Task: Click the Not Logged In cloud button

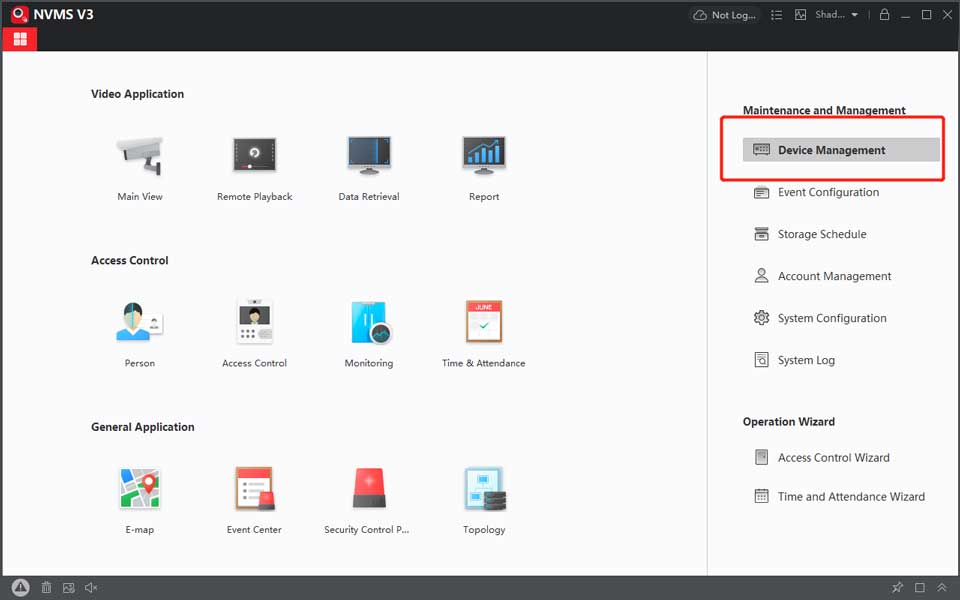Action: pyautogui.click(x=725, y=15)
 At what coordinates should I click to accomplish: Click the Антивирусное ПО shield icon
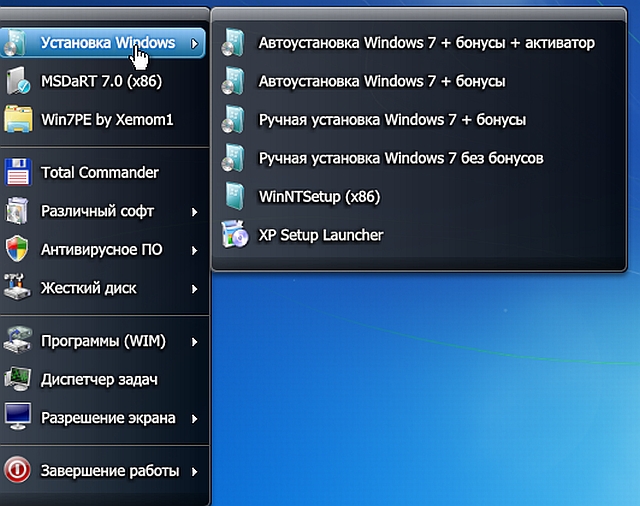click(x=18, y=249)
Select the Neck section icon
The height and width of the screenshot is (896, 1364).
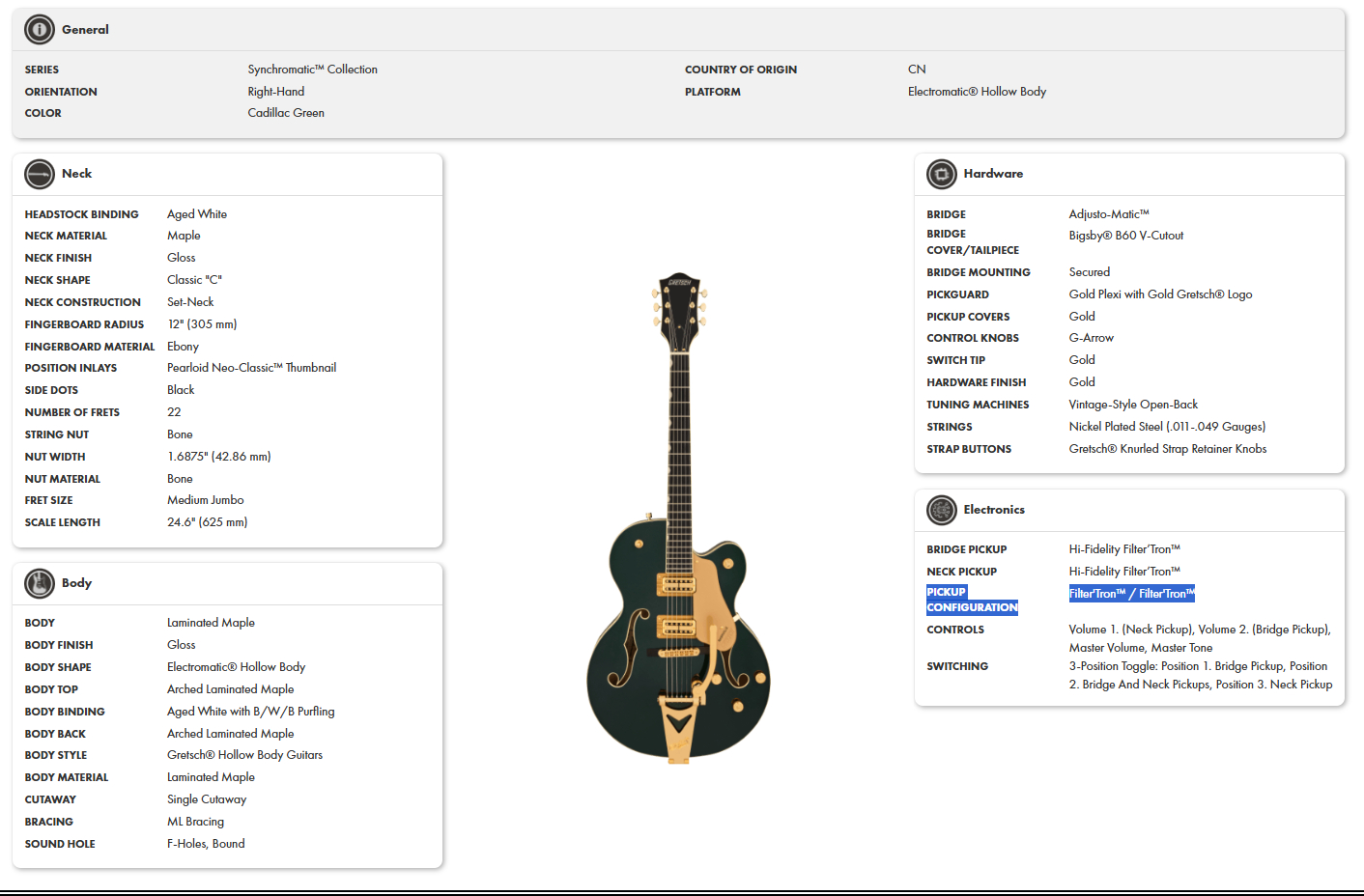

§

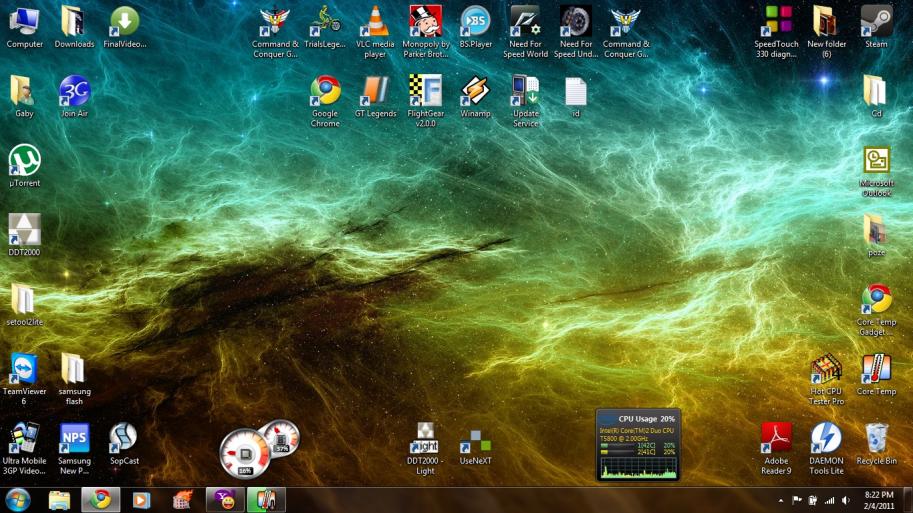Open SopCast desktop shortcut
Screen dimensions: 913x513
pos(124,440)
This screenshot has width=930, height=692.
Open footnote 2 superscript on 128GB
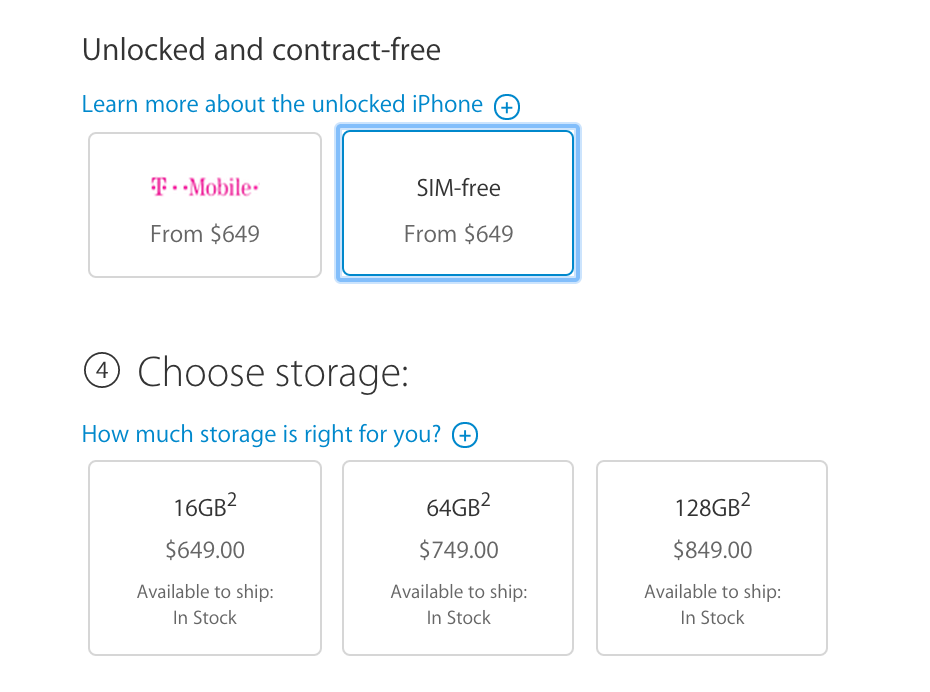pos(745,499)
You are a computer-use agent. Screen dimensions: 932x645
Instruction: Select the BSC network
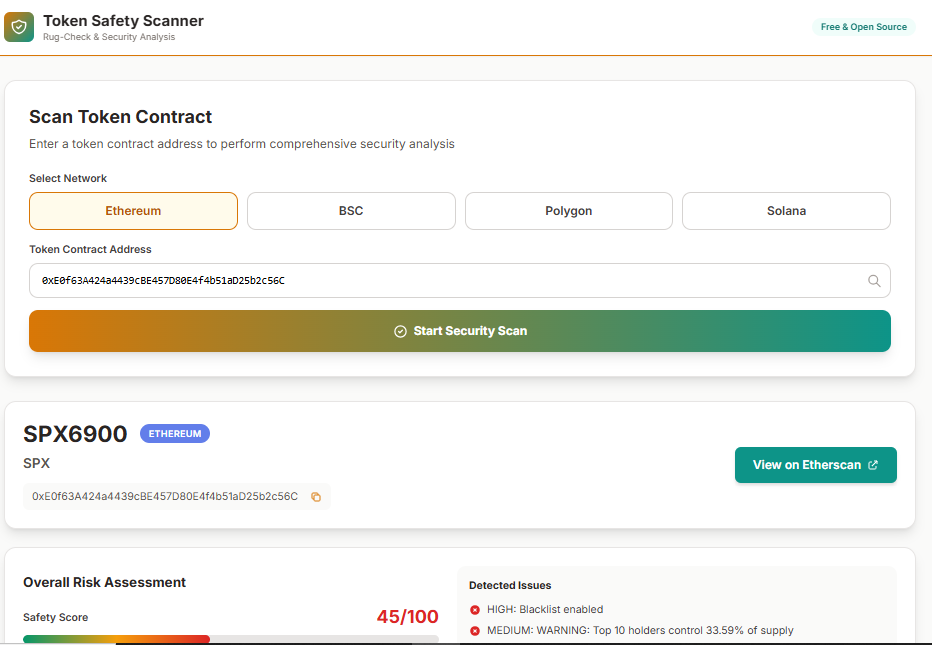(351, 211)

§

Set down exactly the lines above, from the line containing "At what coordinates" through the line containing "The height and". Skip the pictures.

 At what coordinates should I click to accomplish: Click the Антивирусное ПО shield icon
click(x=18, y=249)
Select the Neck section icon
The height and width of the screenshot is (896, 1364).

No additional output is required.